• Goal: Reproduce every line of text in the material below exactly, leaving out the pictures.

• Given records:
===============

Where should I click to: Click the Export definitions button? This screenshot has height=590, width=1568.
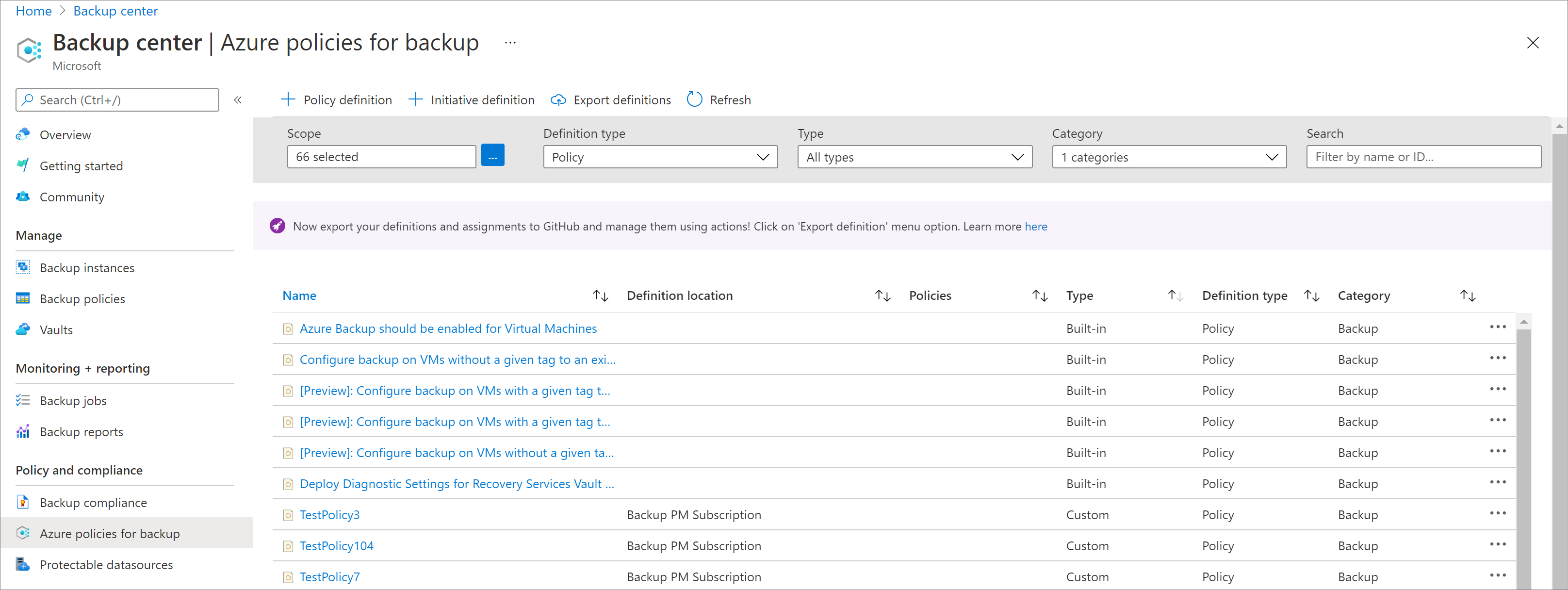(612, 99)

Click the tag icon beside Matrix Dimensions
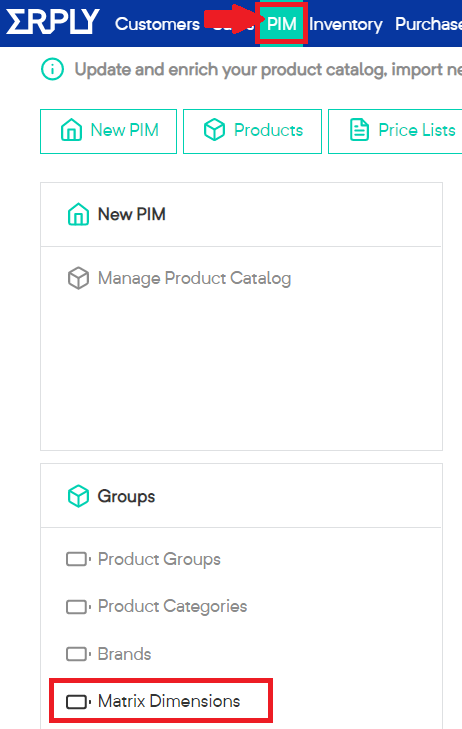(x=78, y=702)
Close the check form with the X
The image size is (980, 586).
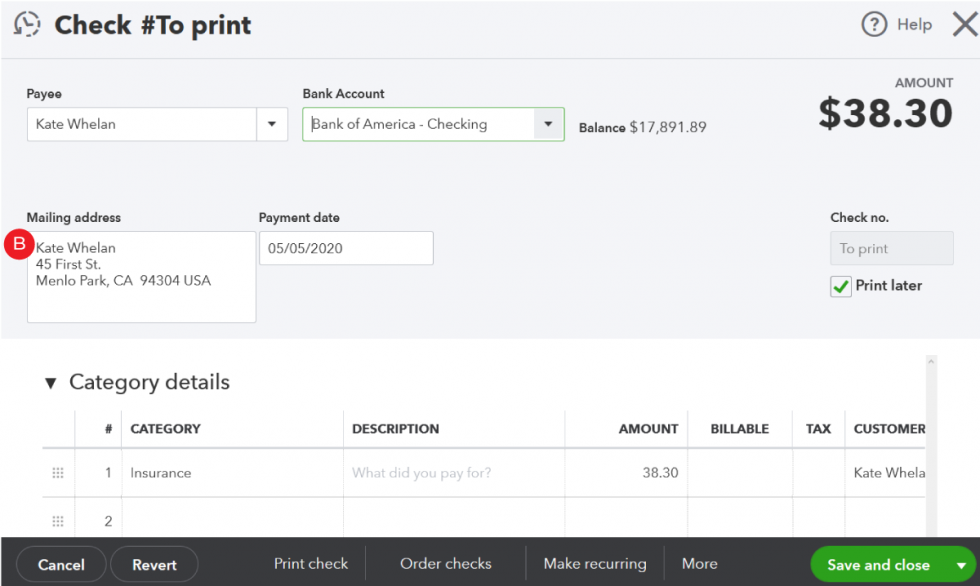[963, 24]
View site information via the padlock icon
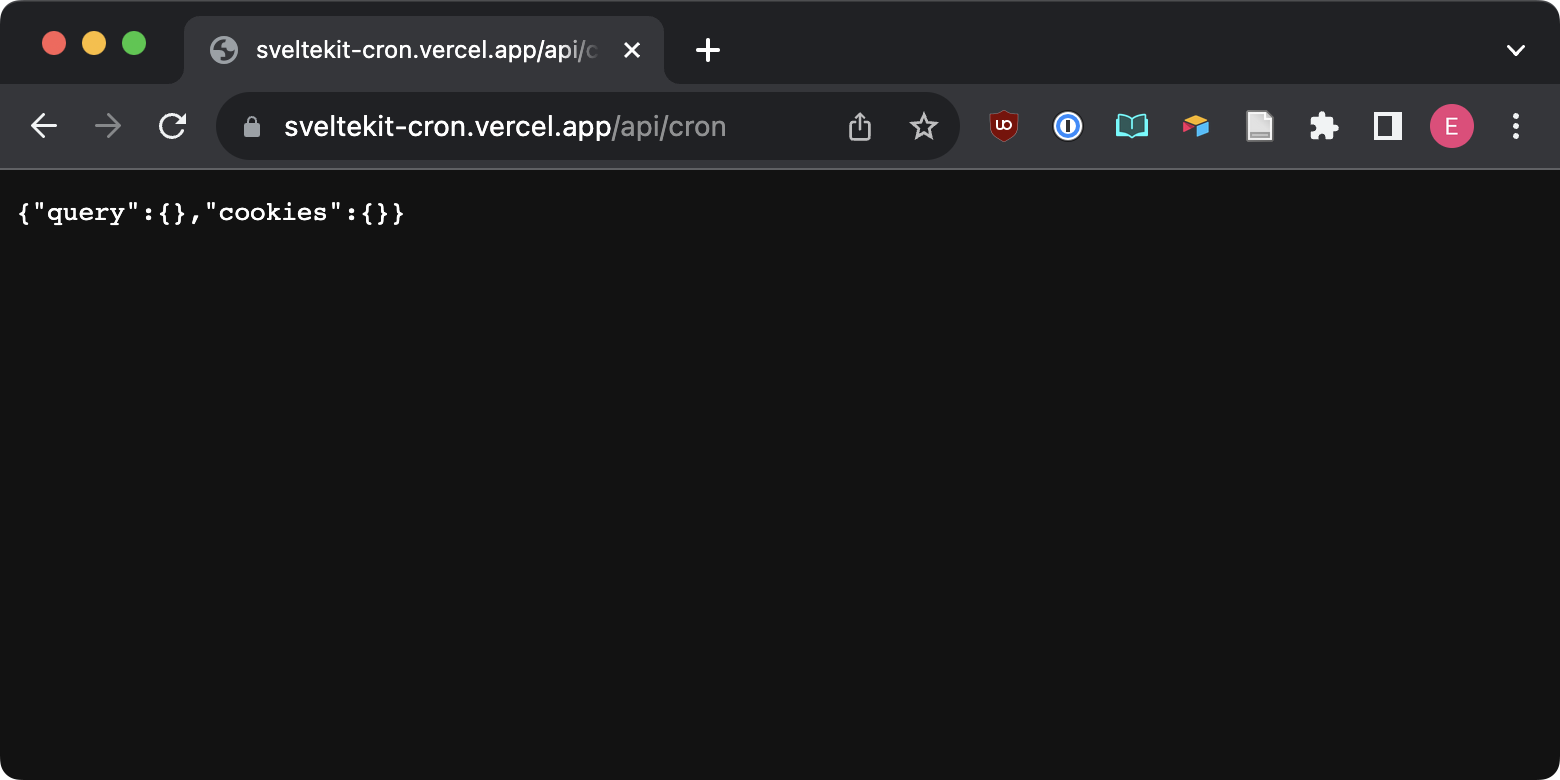 pos(250,126)
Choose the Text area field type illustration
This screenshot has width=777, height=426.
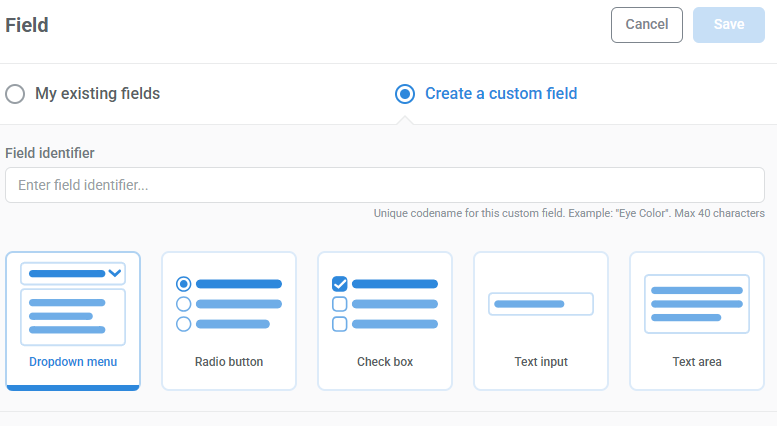click(x=697, y=304)
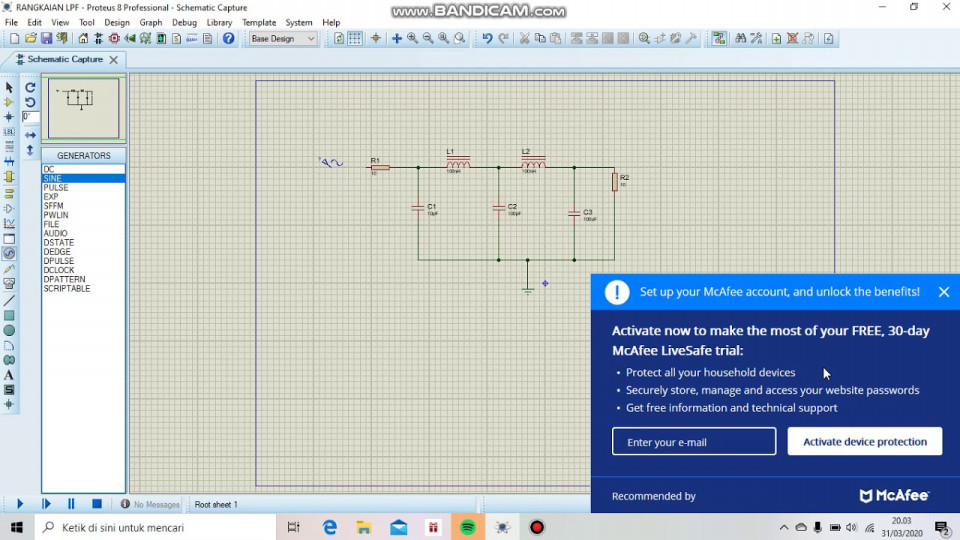This screenshot has height=540, width=960.
Task: Click the Undo arrow icon
Action: [x=487, y=39]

===============

• Exercise output:
Where should I click to: Click the Export definitions button? This screenshot has height=590, width=1568.
(612, 99)

Click the tag icon beside Matrix Dimensions
(x=78, y=702)
Close the check form with the X
The image size is (980, 586).
[963, 24]
View site information via the padlock icon
 pos(250,126)
Choose the Text area field type illustration
This screenshot has width=777, height=426.
click(x=697, y=304)
This screenshot has height=540, width=960.
Task: Click the Undo arrow icon
Action: [x=487, y=39]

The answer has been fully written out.